For tips 1 – 3, read my 7 top colour analysis tips – part 1
Colour Analysis Tip #4
Do you need drapes at all?
In my colour analysis program I show you exactly which drapes to use to produce both a seasonal and tonal colour diagnosis (see tip # 3).
But I also show you how to do colour analysis without a drape in sight which is immensely useful when you’re out and about and meeting potential new clients.
After all, you won’t exactly come over as a real expert if a possible client asks you to demonstrate your skills right there and then and your reply is, “Well, I can’t do that without my drapes…”
I have picked up lots of paying clients simply by being able to give them some great tips and advice on the spot, without needing my drapes.
One of those clients introduced me to her boss who “because you clearly know your stuff inside out” subsequently gave me 2 years of regular and extremely lucrative image work.
Colour Analysis Tip #5
Spend time on neutrals
In fact, spend lots of time on neutrals as this is where your client should be investing her money. These are the most useful colours your client will wear.
I’ve provided lists of neutrals for each of the seasons and tones in my colour analysis program.
For starters, try these:
- Warm – Camel, Moss Green, Brown, Caramel
- Cool – Grey, Black, Navy
- Bright – Black, Charcoal, Royal Blue, Red, Navy
- Muted – Medium Bronze, Green Grey, Olive Green
- Deep – Black, Maroon, Deep Brown, Aubergine
- Light – Stone, Taupe, Pewter, Navy, Light Grey
Any good colour consultant will make sure every client knows her best lightest neutrals and her best darkest neutrals before picking out her best accent colours.
Colour Analysis Tip #6
Don’t overwhelm your client
Most of us, especially when we’re starting out, are so keen to impress our clients with how much we know, we think we have to dump the whole of our training course on each poor person!
Stop right there.
In my experience, your client will remember just 3 things from her first colour session with you, and these should be:
- which colours to wear
- which colours to avoid
- which season she is (or tone, if that’s how you work!)
You need to check your client regularly for the eyes glazing over syndrome. When you see clear evidence that her brain can take no more, stop!

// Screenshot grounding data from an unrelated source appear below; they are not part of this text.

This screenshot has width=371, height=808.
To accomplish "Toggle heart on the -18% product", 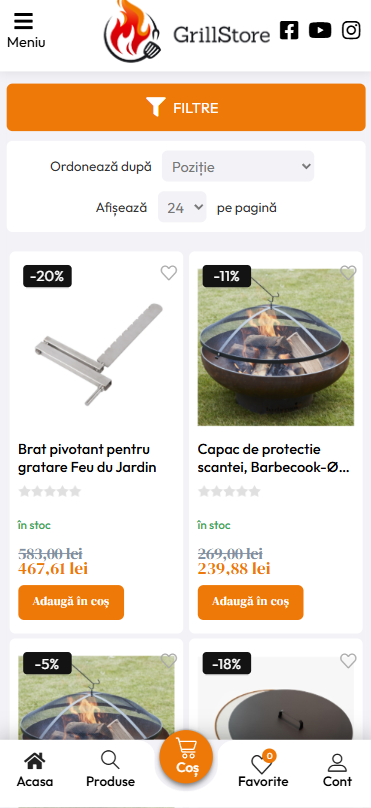I will (348, 660).
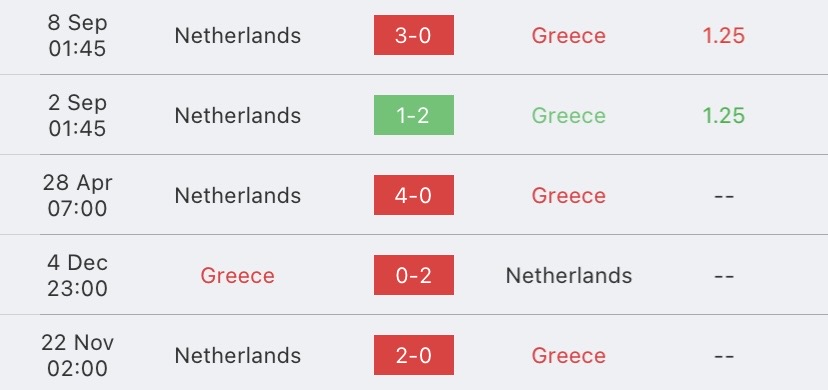Screen dimensions: 828x390
Task: Select the green 1.25 odds value
Action: tap(723, 116)
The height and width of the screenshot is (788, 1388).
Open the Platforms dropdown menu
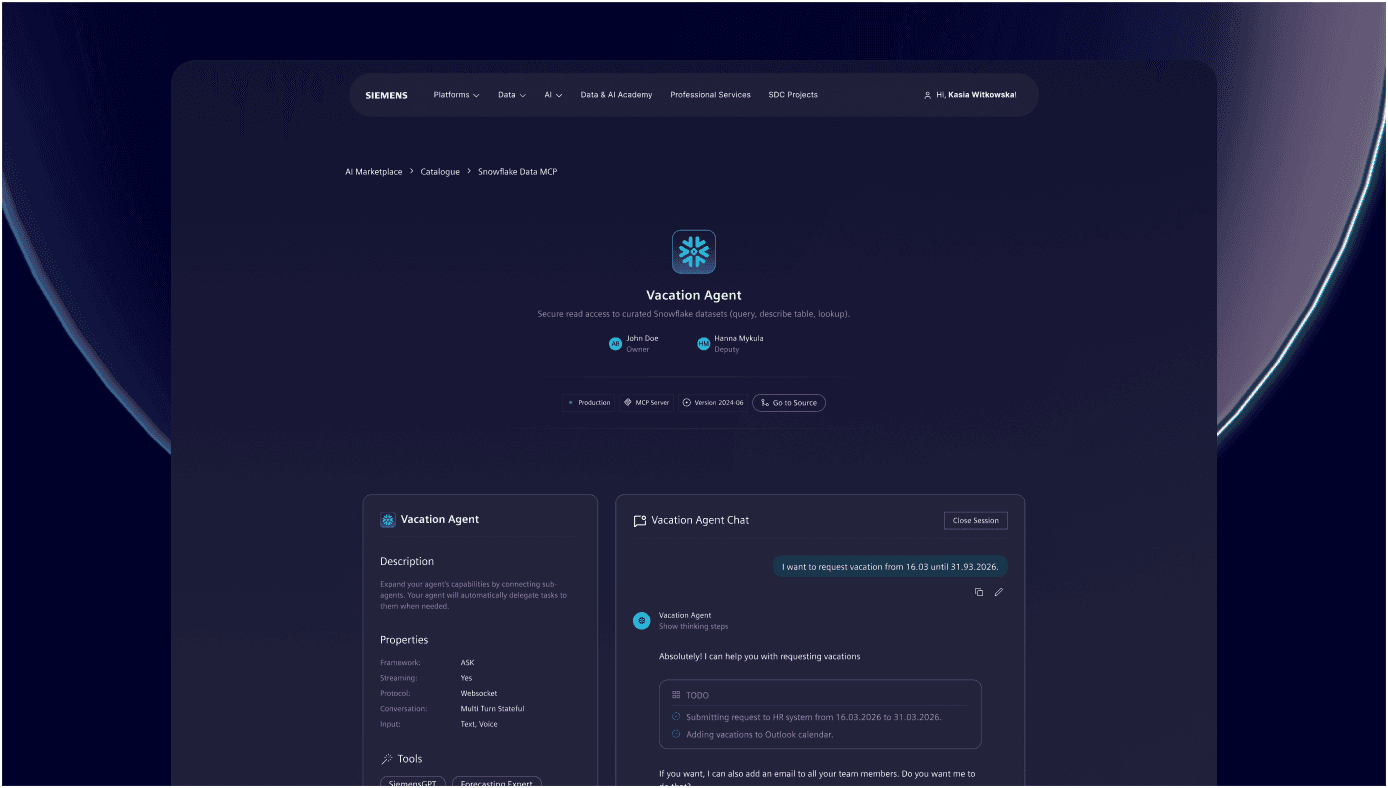(456, 95)
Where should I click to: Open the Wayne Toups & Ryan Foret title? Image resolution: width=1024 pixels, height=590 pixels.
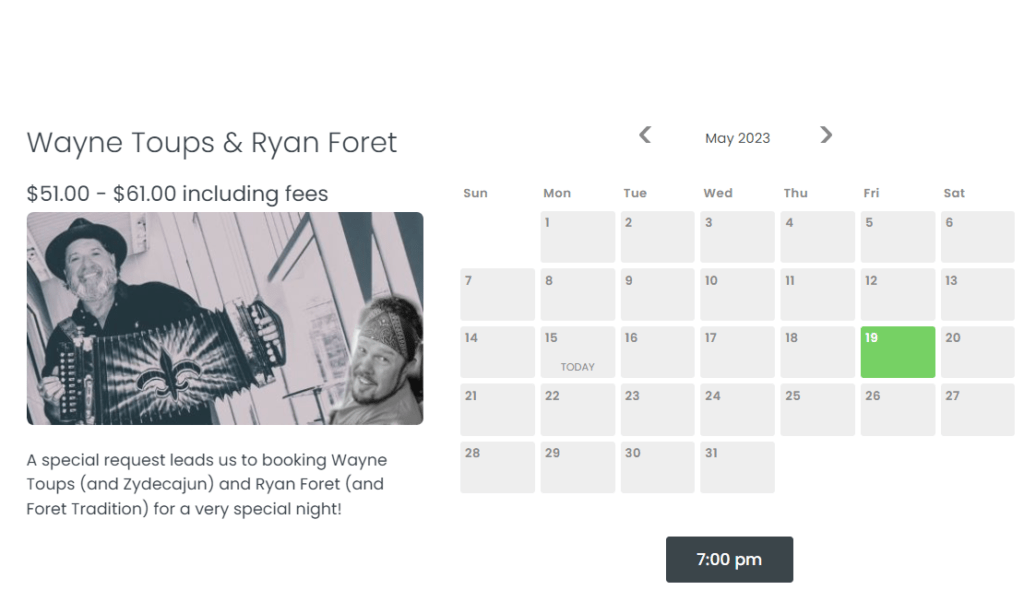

If she looks like she can handle just a little bit more, then I would suggest you briefly mention:
- how to wear any colour; particularly important for those clients who insist on following the current fashion trends
- how to wear black; especially if she’s not a strong Winter or a Deep Autumn
Colour Analysis Tip #7
Not every client wants a colour swatch wallet!
My swatch went in a drawer years ago and I haven’t looked at it since. But give me a list of words, and I get it.
And there are plenty of other auditory learners out there.
So assume nothing.
Prepare client handouts for each season or tone (see tip #1) and then just print them off as and when you need them.
Here’s an example of some information I might include for a Bright (Clear) client:
- Colour selections: Use light and dark colours mixed together, or one bold colour on its own. Mix basics like black, charcoal, royal blue and red with many other shades to look great. Soft monochromatic blends will look rather dull on you
- Best colours for glasses: Shiny metals, black, navy, dark brown (or bright frames when in fashion)
- Best colours for jewellery: White pearls, shiny metals (gold or silver) bright stones and enamels, polished wooden pieces
- Hard to wear colours: Soft, dusky, muted colours (e.g. beige, sage green, dusky pink, mustard) are not the best shades and will not be flattering next to your face. If you like these, team them with a brighter colour next to your face or use low necklines
I included done-for-you client handouts for all 4 seasons and for all 6 tones in my colour analysis program. You can print them off and use them as they are, or you can copy and paste to create your own.